Running Exchange 2003 SP2, outbound e-mails go straight out to the Internet
(no smarthost, etc), but the traffic is inspected by a Cisco ASA on the way
out (inspect esmtp). A number of outgoing messages are being flagged as
having message headers with lines longer than 998 characters (per RFC 2183
spec), causing the ASA to drop the connection. The obvious answer is to
disable ESMTP inspection on the ASA and just allow the non-compliant messages
to go out. However, I like having the inspection to prevent any sort of
buffer-overflow from getting to/from Exchange.

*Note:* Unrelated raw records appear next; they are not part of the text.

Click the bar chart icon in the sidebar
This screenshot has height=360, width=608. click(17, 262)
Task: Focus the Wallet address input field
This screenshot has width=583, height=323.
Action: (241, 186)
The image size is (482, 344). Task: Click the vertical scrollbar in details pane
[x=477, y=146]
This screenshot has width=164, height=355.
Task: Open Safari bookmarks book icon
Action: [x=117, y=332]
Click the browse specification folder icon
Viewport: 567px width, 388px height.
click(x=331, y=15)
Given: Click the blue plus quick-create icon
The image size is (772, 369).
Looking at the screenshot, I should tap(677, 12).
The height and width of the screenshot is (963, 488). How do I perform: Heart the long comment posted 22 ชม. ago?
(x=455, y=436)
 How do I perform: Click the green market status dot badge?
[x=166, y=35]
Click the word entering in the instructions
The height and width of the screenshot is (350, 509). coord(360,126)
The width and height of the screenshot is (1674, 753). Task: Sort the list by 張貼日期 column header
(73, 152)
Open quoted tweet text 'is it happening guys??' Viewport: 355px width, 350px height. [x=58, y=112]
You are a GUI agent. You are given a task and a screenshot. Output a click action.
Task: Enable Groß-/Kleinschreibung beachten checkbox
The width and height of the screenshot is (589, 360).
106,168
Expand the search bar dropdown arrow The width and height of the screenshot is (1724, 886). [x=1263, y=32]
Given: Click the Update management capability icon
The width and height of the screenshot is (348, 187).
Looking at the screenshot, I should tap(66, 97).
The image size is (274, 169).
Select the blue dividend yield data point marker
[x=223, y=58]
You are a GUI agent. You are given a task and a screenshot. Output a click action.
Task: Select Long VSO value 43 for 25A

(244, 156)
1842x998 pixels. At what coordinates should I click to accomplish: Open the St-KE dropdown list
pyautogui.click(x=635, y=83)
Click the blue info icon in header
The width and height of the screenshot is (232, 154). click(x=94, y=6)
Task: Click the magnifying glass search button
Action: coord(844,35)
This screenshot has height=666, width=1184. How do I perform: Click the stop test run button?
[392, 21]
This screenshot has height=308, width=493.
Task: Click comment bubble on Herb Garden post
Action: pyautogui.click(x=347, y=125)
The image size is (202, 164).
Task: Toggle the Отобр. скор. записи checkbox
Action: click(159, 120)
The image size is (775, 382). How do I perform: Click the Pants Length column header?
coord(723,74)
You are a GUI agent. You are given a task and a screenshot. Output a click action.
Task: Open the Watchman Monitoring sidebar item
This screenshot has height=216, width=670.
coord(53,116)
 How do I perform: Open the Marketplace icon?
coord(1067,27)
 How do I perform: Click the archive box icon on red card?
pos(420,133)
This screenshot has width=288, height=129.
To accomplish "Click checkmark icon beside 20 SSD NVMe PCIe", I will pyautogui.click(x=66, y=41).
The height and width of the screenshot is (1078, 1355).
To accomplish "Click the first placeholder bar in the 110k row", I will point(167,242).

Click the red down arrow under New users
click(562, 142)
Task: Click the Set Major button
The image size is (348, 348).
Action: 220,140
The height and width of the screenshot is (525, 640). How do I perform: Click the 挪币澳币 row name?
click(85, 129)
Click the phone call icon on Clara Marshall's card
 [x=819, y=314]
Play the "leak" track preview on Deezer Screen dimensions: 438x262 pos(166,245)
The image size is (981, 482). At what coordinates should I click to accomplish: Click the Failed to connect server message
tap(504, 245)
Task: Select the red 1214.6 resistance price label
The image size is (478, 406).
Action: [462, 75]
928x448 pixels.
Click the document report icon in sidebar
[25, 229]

Microsoft swears that Exchange is RFC compliant, but a Wireshark packet
capture reveals otherwise. The header causing the problem is the
x-cr-hashedpuzzle, which appears to be some sort of spam protection that
Outlook 2007 adds by default (you can disable this of course). Outlook
passes this lengthy header to Exchange, which then Exchange should parse the
long hash into multiple lines of 998 characters each. THe first line is 998
character, but then the subsequent lines at 999 characters because there is a
tab character preceeding each subsequent line. I believe this is a bug in
Exchange, because whoever wrote the function to break long headers into
multiple lines of 998 forgot that there was a tab (ASCII hex 09) added at the
beginning.
Has anyone else seen this issue or am I going crazy? I can attach the
wireshark dumps and the full hex values of any MS people are curious.